[Traduzione a cura di Luciana Buttini dall’articolo originale di Amira Al Hussaini pubblicato su GlobalVoices Advox]
L’Arabia Saudita ha revocato l’esecuzione capitale a cui era stato condannato il poeta di origine palestinese Ashraf Fayadh in seguito alle accuse di apostasia e altri reati legati alla blasfemia, che Fayadh nega di aver commesso, riducendo la condanna a otto anni di prigione e ottocento frustate, così come è stato annunciato su Twitter dal suo avvocato.
In un tweet accompagnato da un comunicato stampa in arabo, il suo difensore Abdulrahman Al-Lahim ha dichiarato infatti che la Corte ha revocato la condanna a morte del poeta sostituendola con una pena detentiva e ottocento frustate pubbliche, con una media di cinquanta frustate alla settimana, così da costringere Fayadh a dichiarare pubblicamente la sua rinuncia all’attività poetica sui media sauditi:
L’avvocato ha sostenuto l’innocenza del suo assistito e ne ha chiesto l’immediata scarcerazione.
Fayadh, che è nato e vive in Arabia Saudita, ha curato mostre d’arte a Jeddah e alla Biennale di Venezia ed è stato uno dei principali leader di Edge of Arabia, un collettivo di artisti anglo-sauditi. Fayadh era stato arrestato per la prima volta nell’agosto del 2013 ad Abha, nel sud ovest del Paese, dalla polizia religiosa, nota anche come Comitato per la Promozione della Virtù e la Prevenzione del Vizio.

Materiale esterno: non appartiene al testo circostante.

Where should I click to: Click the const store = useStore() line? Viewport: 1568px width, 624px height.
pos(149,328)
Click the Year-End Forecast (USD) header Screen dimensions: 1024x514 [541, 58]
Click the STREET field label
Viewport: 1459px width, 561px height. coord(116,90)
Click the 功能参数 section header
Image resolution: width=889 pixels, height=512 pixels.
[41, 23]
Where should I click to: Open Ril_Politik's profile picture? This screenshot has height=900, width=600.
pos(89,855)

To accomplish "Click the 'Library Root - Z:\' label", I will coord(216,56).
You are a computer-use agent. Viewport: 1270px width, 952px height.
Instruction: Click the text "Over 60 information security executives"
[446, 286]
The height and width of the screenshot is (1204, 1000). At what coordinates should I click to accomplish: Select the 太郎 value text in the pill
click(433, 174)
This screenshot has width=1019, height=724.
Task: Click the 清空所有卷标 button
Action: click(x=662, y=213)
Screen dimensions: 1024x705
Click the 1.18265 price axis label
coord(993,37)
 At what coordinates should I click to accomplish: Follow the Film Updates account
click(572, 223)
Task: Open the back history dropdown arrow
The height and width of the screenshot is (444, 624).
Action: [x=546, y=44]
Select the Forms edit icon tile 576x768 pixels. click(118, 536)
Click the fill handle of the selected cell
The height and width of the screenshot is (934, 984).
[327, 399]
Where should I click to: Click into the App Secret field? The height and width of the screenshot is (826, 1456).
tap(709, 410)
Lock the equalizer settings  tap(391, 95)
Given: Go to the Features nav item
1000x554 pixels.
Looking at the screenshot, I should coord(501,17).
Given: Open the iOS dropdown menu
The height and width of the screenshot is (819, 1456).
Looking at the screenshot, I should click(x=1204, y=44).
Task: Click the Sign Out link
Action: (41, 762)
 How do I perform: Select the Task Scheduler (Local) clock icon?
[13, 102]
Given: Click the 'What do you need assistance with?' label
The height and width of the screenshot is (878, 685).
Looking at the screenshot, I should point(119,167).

Il trentacinquenne fu poi rilasciato su cauzione solo per essere arrestato di nuovo il 1 gennaio 2014, quando fu condannato a quattro anni di prigione e ottocento frustate. Dopo che i suoi avvocati hanno presentato ricorso per l’appello, le autorità giudiziarie hanno deciso di riaprire il suo caso davanti a un nuovo collegio di giudici, i quali lo scorso novembre hanno chiesto la sua condanna a morte, con l’accusa di promuovere l’ateismo nella sua raccolta di poesie del 2008 Instructions Within.
Secondo quanto scrive Human Rights Watch:
Il Pubblico Ministero lo ha accusato di una serie di reati legati alla blasfemia tra cui: offesa a Dio e al profeta Maometto, diffusione dell’ateismo e sua promozione tra i giovani nei luoghi pubblici, derisione dei versi su Dio e sui profeti, confutazione del Corano, negazione del giorno della resurrezione, contestazione del destino e del decreto divino e relazioni illecite con donne, salvando le loro foto sul suo cellulare.
Su Twitter, molti continuano a criticare l’Arabia Saudita e il suo record spaventoso in materia di diritti umani, nonostante la riduzione di pena di Fayadh. L’utente Zena scrive in un tweet :
E’ stato un sollievo sapere che la condanna a morte di #AshrafFayadh sia stata revocata. Ma otto anni e 800 frustate per non aver commesso alcun crimine non è sinonimo di giustizia.
Bandar Almogtrb aggiunge :
Giustizia è l’immediata scarcerazione di Ashraf Fayadh e il suo risarcimento per ciò che è accaduto a lui e alla sua famiglia.
Naser Al-marshdi sostiene che è giunto il momento per l’Arabia Saudita di dotarsi di una legge scritta per evitare quelle che lui descrive come decisioni arbitrarie da parte dei giudici:
Il caso di Ashraf Fayadh è la prova evidente del bisogno per il Paese di dotarsi di leggi scritte che vengano rispettate dai giudici cosicché quest’ultimi non baseranno più le loro decisioni su sentimenti, impressioni o interpretazioni personali.
Shatha Nour si dichiara invece scioccata da chiunque celebri questa decisione come una vittoria per la giustizia saudita e afferma:
Sono scioccata da coloro che celebrano la giustizia saudita. Lo stanno condannando solo ad otto anni di prigione? O sono solo 800 frustate? Di che giustizia state parlando?